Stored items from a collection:
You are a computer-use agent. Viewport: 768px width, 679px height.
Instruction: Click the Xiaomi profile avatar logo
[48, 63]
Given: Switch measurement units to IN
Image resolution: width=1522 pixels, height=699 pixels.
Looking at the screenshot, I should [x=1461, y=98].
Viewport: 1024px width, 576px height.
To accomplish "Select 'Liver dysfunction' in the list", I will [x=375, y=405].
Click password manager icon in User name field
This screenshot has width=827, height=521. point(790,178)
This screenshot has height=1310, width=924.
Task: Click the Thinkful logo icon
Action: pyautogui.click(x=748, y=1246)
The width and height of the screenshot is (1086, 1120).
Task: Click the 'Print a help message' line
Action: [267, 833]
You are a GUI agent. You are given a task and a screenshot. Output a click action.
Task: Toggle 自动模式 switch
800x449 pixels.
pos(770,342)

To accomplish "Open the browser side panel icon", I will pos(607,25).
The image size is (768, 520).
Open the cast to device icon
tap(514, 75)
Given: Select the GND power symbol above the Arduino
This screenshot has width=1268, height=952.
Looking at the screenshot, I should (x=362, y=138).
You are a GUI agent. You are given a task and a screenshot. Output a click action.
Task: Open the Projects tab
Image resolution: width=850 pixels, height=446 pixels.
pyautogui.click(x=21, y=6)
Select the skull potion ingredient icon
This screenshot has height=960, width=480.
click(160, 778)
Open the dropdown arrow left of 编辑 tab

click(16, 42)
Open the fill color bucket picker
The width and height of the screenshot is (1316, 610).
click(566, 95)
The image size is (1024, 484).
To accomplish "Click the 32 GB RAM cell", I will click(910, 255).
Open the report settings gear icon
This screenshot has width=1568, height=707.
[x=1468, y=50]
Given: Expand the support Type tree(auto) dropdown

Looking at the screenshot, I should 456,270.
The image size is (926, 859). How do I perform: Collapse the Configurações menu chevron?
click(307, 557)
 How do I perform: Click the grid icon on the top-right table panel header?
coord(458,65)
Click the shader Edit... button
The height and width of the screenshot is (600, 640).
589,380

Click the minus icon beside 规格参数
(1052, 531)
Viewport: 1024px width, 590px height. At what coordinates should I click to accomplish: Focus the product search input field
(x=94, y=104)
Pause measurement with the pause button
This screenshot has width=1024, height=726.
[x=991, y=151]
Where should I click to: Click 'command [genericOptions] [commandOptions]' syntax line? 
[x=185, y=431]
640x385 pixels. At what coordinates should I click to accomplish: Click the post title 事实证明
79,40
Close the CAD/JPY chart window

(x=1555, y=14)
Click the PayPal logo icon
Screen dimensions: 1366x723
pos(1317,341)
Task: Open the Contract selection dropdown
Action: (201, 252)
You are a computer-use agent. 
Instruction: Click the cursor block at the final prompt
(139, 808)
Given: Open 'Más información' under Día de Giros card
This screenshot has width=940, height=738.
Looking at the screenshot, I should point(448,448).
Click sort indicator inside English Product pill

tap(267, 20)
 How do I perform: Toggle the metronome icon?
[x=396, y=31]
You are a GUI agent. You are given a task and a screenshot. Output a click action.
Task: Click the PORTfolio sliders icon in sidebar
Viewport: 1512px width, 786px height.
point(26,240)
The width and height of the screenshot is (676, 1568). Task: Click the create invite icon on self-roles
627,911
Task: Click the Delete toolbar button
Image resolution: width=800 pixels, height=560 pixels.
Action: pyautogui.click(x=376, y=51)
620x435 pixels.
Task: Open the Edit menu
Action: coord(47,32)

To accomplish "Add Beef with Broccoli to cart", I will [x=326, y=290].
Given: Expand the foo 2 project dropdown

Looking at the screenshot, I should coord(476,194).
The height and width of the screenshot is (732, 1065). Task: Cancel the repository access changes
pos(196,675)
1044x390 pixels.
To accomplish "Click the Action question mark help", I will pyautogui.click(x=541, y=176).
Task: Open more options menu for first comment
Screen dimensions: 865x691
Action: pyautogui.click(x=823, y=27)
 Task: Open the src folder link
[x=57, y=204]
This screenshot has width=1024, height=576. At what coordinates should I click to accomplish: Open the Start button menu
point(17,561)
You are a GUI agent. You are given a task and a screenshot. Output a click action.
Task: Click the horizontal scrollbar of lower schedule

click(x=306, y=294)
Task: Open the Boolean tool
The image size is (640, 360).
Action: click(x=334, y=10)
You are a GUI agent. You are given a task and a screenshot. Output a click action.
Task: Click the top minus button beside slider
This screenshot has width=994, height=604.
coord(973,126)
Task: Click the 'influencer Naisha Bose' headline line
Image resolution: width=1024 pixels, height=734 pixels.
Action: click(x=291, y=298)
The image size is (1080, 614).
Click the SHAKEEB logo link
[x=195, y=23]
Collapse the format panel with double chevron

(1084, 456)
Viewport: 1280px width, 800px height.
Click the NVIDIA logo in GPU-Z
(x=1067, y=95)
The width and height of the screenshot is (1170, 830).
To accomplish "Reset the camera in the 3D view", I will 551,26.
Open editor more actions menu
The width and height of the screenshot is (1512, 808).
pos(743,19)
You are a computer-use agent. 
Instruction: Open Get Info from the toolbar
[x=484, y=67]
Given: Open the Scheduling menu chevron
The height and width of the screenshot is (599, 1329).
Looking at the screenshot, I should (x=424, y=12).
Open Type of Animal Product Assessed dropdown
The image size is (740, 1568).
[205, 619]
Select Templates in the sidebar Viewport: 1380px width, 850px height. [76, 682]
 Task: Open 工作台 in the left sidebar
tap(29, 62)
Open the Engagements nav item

[BRIEF] Using only the entries above, output the line with "640x385 pixels. At", the line with "Given: Open 'Más", and all lines between them, exactly as they stand.

[TASK RESULT]
640x385 pixels. At what coordinates should I click to accomplish: Click the post title 事实证明
79,40
Close the CAD/JPY chart window

(x=1555, y=14)
Click the PayPal logo icon
Screen dimensions: 1366x723
pos(1317,341)
Task: Open the Contract selection dropdown
Action: (201, 252)
You are a computer-use agent. 
Instruction: Click the cursor block at the final prompt
(139, 808)
Given: Open 'Más información' under Día de Giros card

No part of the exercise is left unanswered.